At the center of the matter was a vehicle confiscated in a 2021 NDPS case. Despite the accused being acquitted back in January 2023, the trial court refused to return the vehicle, citing a possible appeal that never materialized. No steps were taken toward disposal, and the vehicle remained in storage—abandoned in a legal limbo.
Justice B Pugalendhi, hearing the appeal, didn’t mince words. Trial courts, he said, were bypassing the NDPS Act’s dedicated disposal mechanisms in favor of outdated routes under Sections 451 and 452 CrPC—routes that are not only obsolete but legally inappropriate under the present statutory regime.
The Court underscored that the NDPS Act, along with the 2022 Disposal Rules, lays out a complete mechanism for handling seized assets. Disposal must go through the Drug Disposal Committee (DDC), not through ad hoc court orders. “Judicial shortcuts undermine the entire legislative intent,” the Court observed.

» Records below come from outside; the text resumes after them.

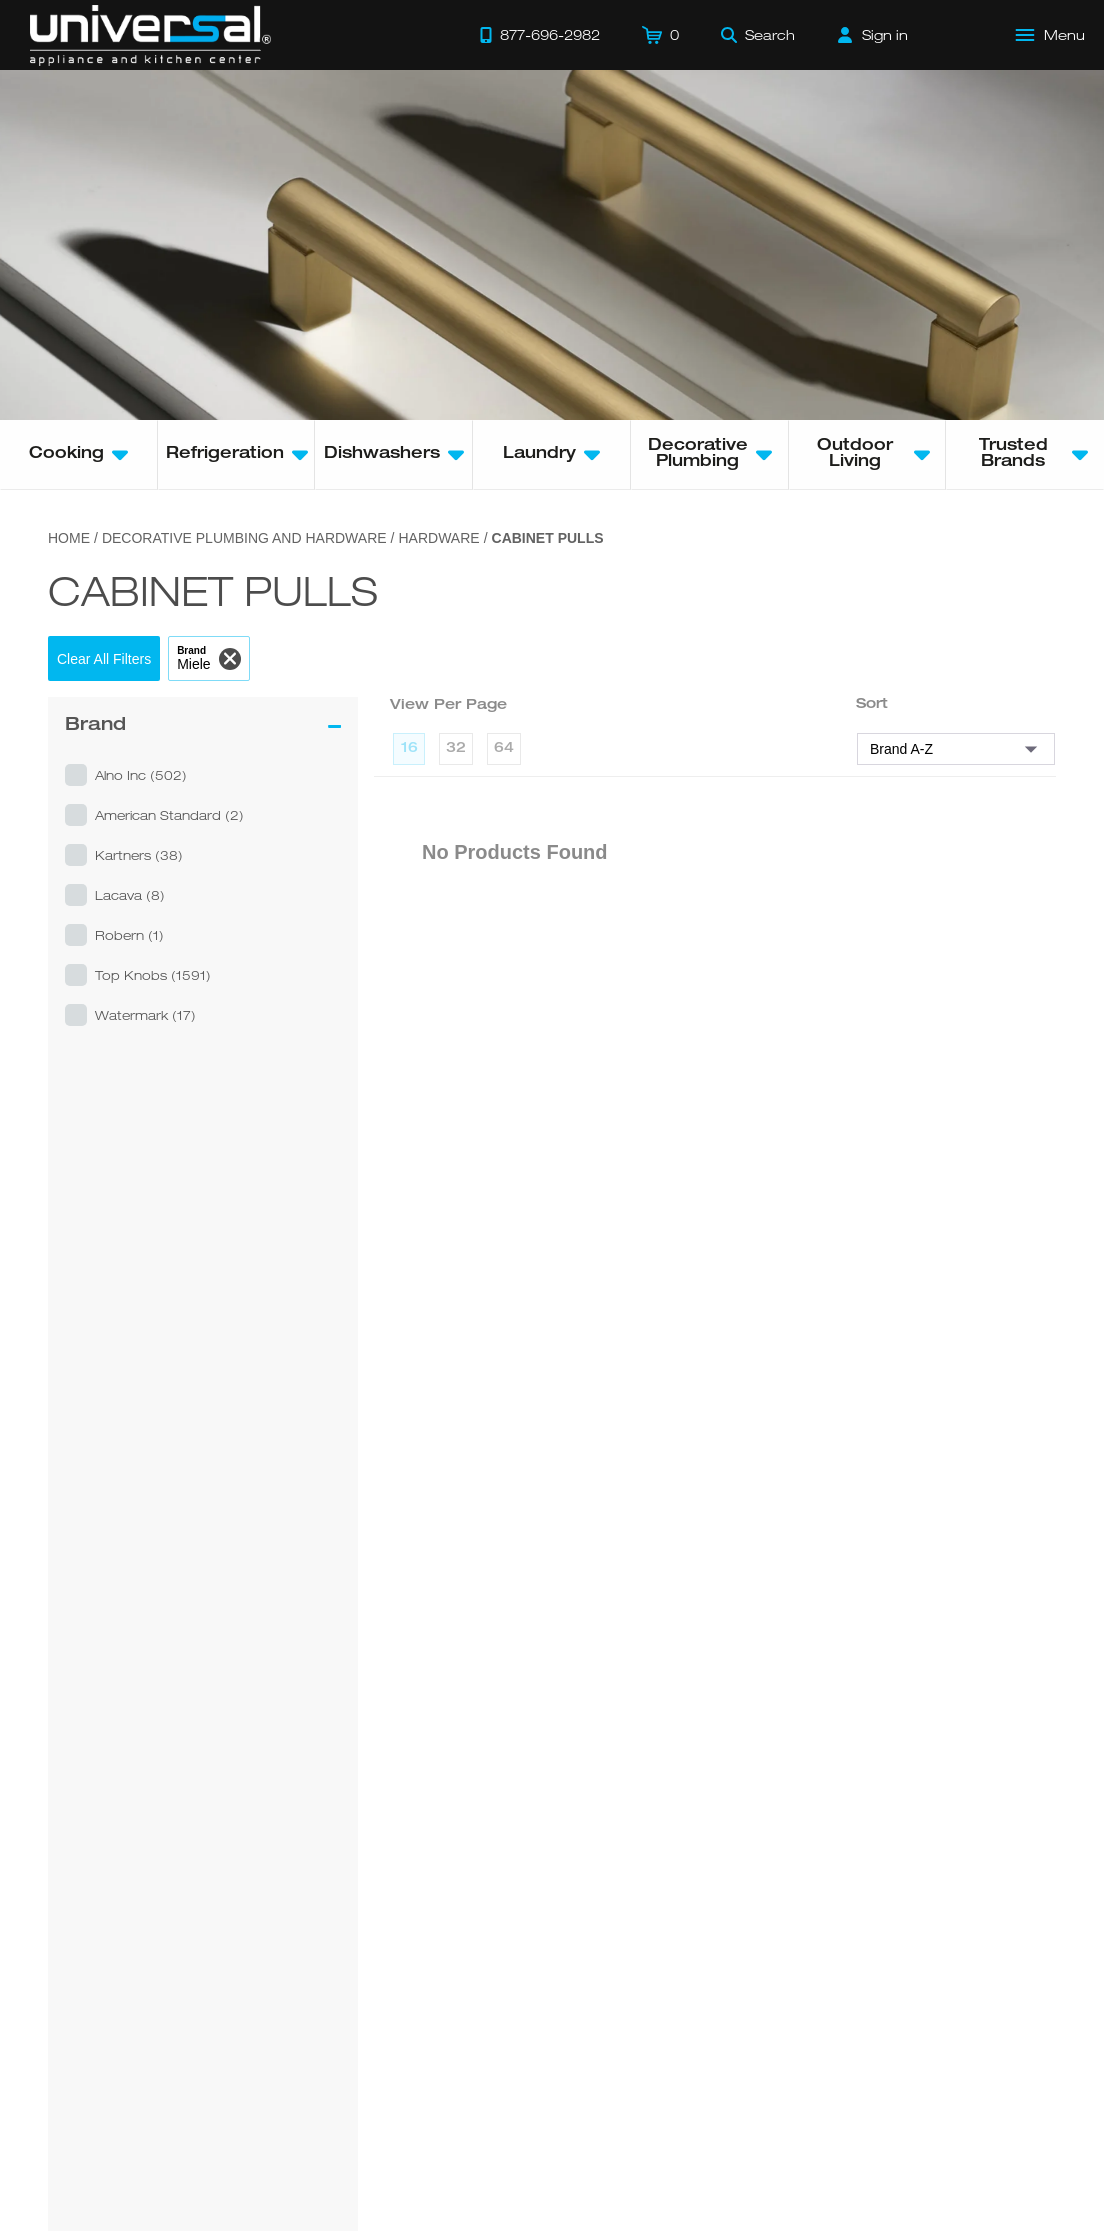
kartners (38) (139, 855)
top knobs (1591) (153, 975)
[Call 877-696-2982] (540, 35)
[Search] (758, 35)
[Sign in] (873, 35)
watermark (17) (145, 1015)
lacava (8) (130, 895)
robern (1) (129, 935)
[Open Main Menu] (1051, 35)
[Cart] (660, 35)
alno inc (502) (141, 775)
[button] (104, 658)
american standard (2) (169, 815)
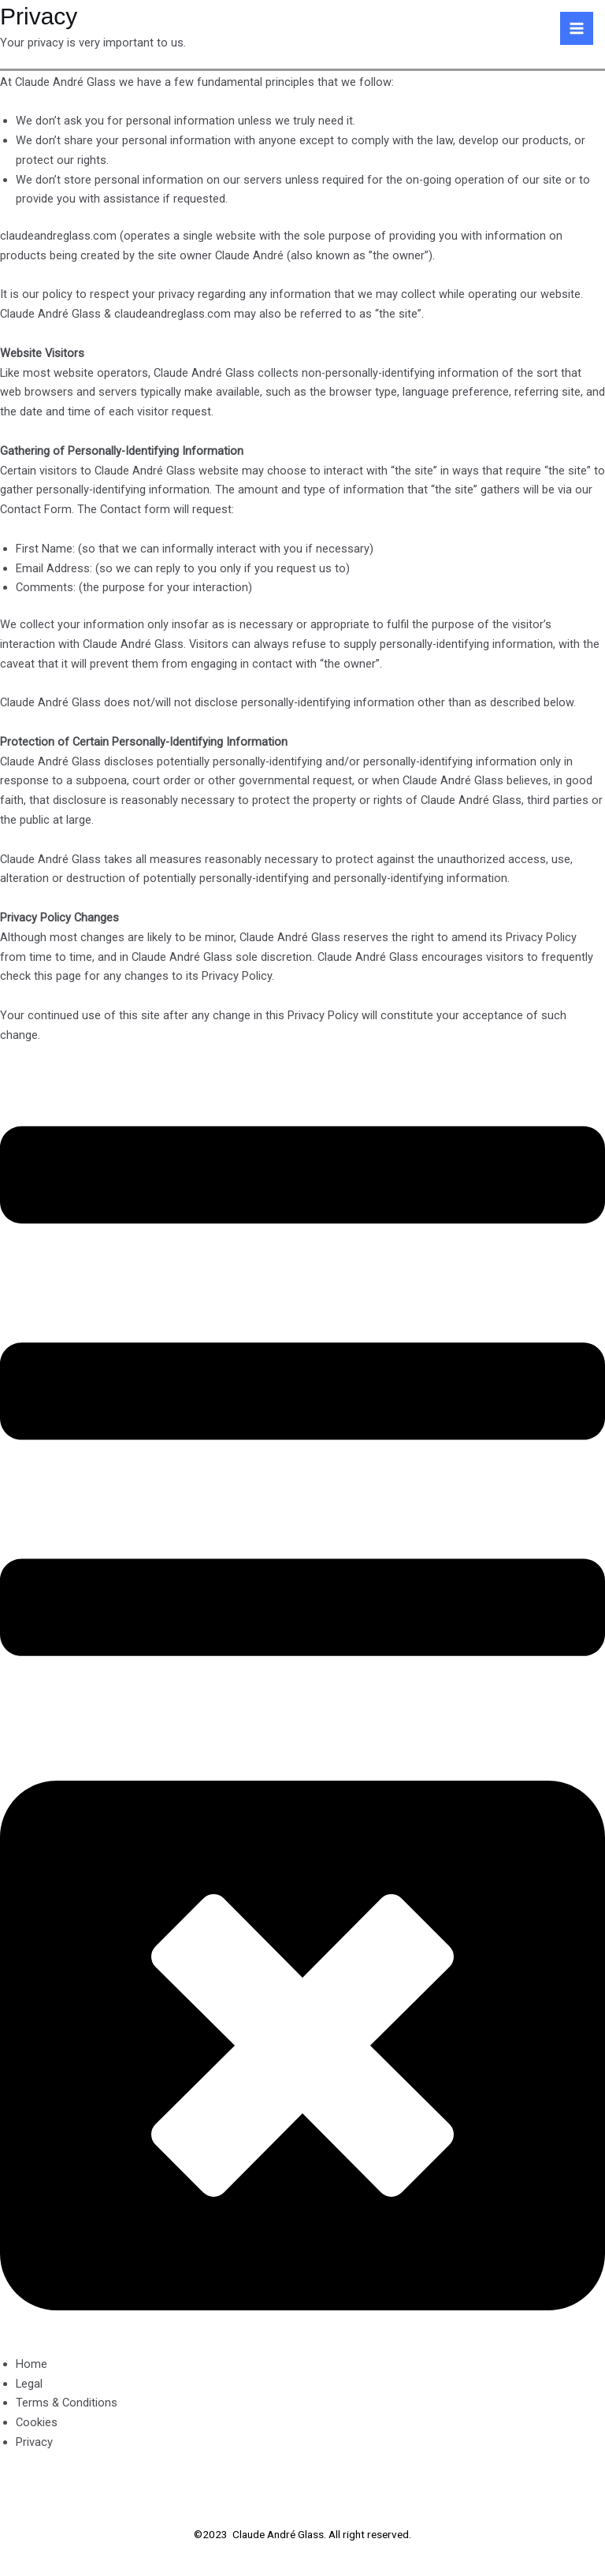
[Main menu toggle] (576, 28)
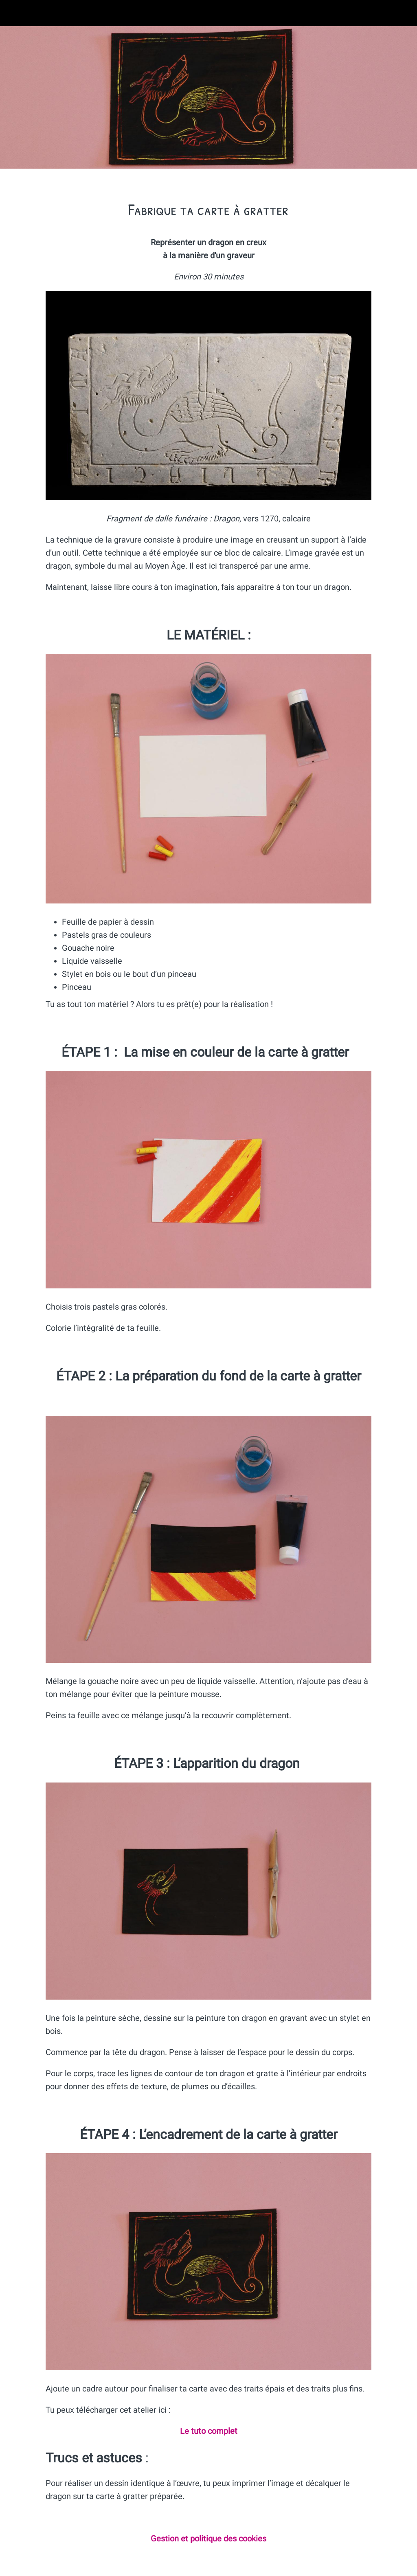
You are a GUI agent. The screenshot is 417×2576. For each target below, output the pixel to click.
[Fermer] (13, 13)
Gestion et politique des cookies (208, 2538)
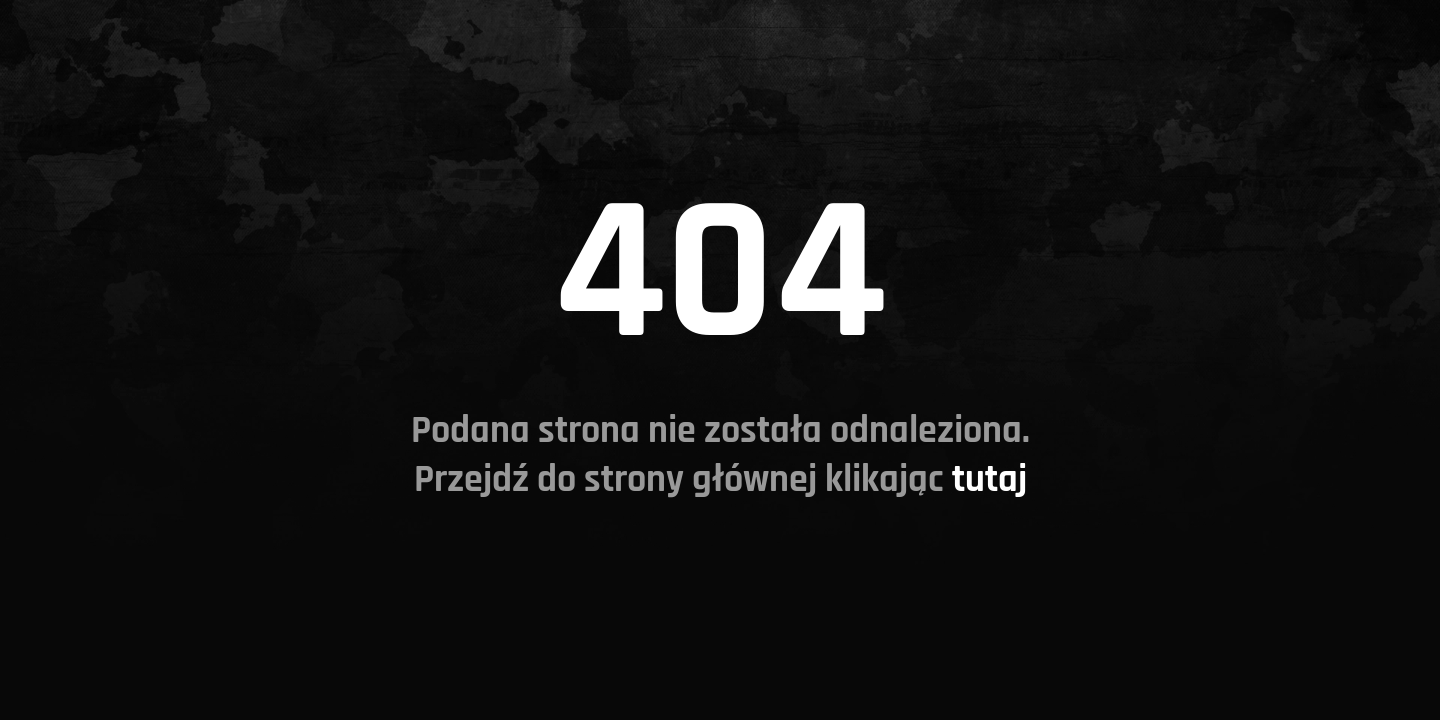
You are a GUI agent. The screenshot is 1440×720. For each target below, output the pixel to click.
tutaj (989, 479)
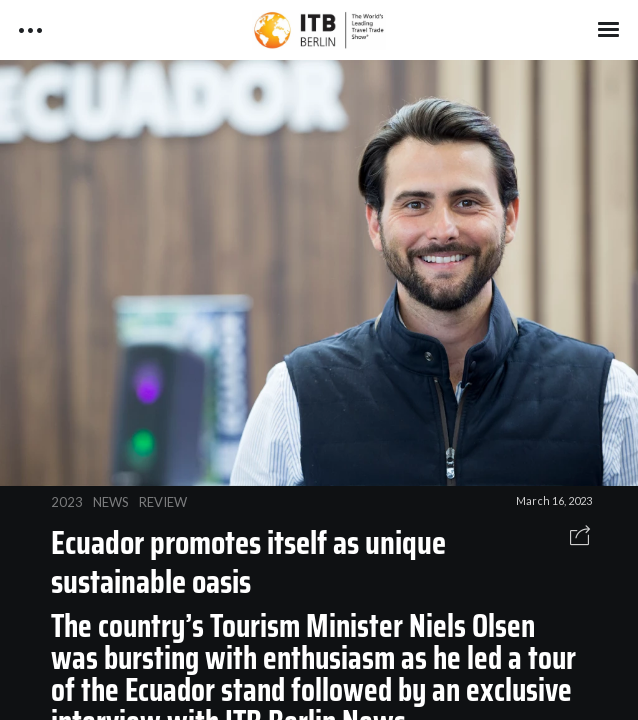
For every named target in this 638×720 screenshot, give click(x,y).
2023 (67, 502)
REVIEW (163, 502)
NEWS (111, 502)
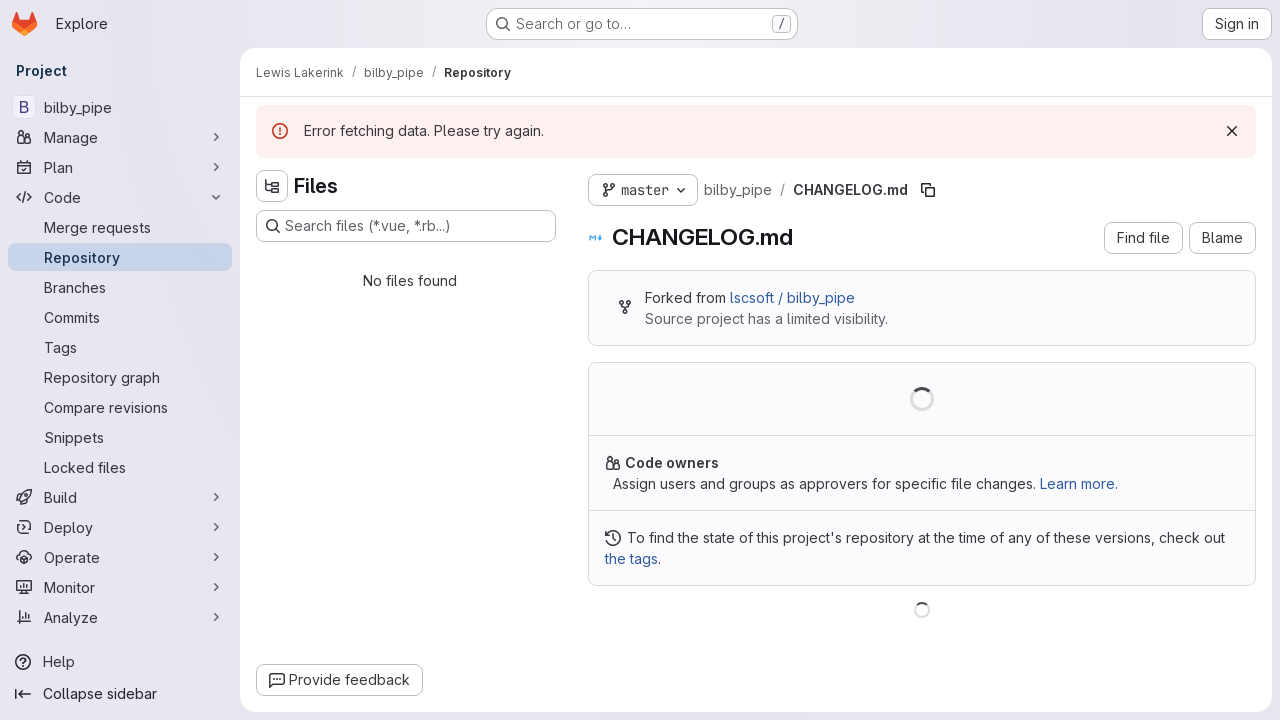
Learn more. (1079, 483)
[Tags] (120, 347)
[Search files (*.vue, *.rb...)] (406, 226)
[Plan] (120, 167)
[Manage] (120, 137)
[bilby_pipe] (120, 107)
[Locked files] (120, 467)
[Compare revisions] (120, 407)
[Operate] (120, 557)
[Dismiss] (1232, 131)
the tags (631, 558)
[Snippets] (120, 437)
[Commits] (120, 317)
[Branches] (120, 287)
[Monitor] (120, 587)
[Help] (120, 662)
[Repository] (120, 257)
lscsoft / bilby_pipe (792, 297)
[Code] (120, 197)
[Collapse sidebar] (120, 694)
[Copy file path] (928, 190)
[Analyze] (120, 617)
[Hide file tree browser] (272, 186)
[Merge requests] (120, 227)
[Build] (120, 497)
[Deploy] (120, 527)
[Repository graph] (120, 377)
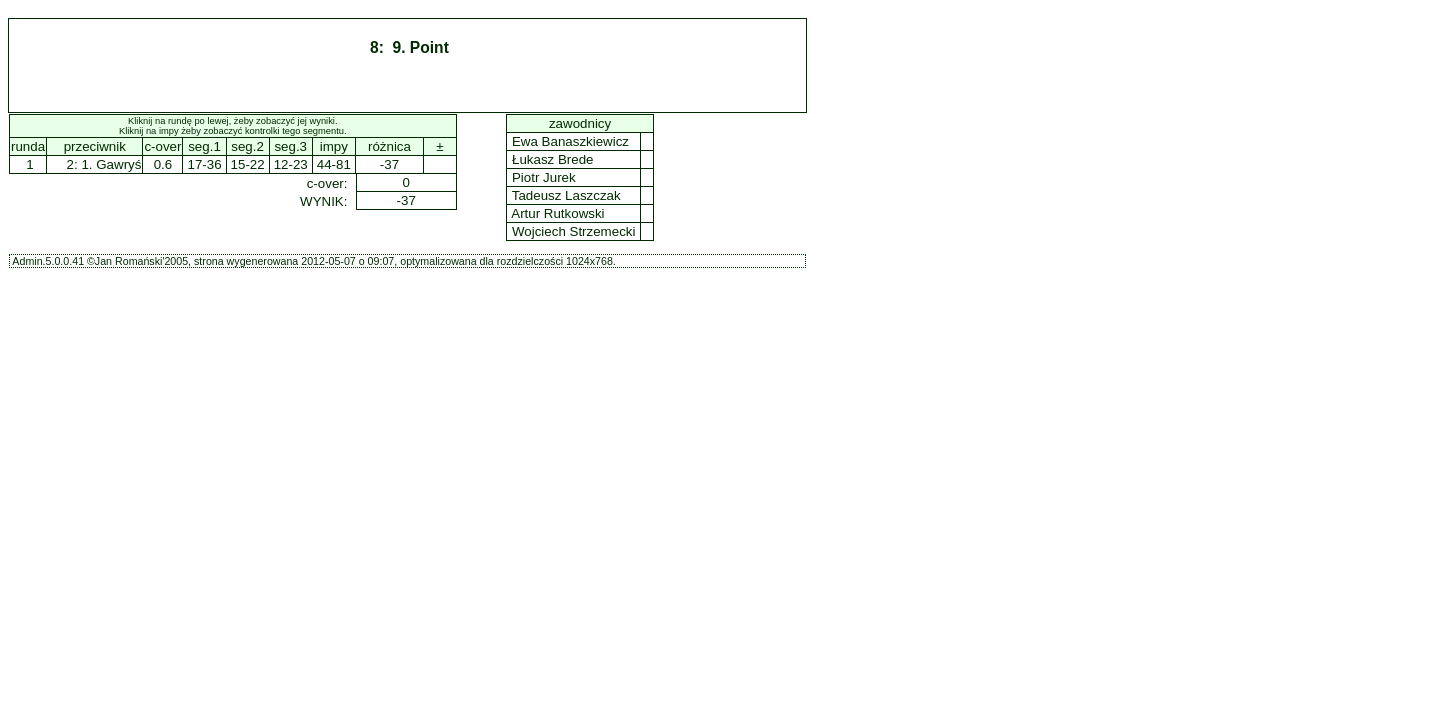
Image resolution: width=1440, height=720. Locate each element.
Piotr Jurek (543, 177)
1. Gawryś (111, 164)
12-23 (291, 164)
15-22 (248, 164)
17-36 (204, 164)
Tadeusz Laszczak (566, 195)
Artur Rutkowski (558, 213)
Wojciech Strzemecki (573, 231)
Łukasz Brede (552, 159)
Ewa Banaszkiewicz (570, 141)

What’s worse, the judgment noted, is that vehicles often rot in godowns or open lots for years—neglected, unclaimed, and susceptible to theft or misuse. In many cases, traffickers never register the vehicles in their names, creating further ambiguity over ownership and legal standing.
Highlighting the recently enacted Bharatiya Nagarik Suraksha Sanhita (BNSS), the Court emphasized that Section 497 and its allied provisions now prescribe a time-bound protocol for the custody and disposal of property. Yet, courts were found to be operating as if nothing had changed.
This isn’t just about legalese—it’s about public assets left to decay and the dangerous precedent of allowing crime-linked property to be reclaimed without due process.
As a corrective, the High Court directed the Tamil Nadu Home Department and the Registrar General to issue circulars ensuring compliance with the NDPS Act and 2022 Rules. Investigating officers, prosecutors, and NDPS courts were instructed to strictly follow the prescribed statutory route.
In the specific case before the bench, the Court refused to return the vehicle to the appellant directly due to delays in the claim and lack of confirmed ownership. Instead, it ordered the trial court to process a long-pending request to move the matter before the Drug Disposal Committee—where it should have been in the first place.
The message from the bench was unequivocal: courts must not serve as loopholes to reclaim vehicles tied to the drug trade. The law provides a roadmap—follow it.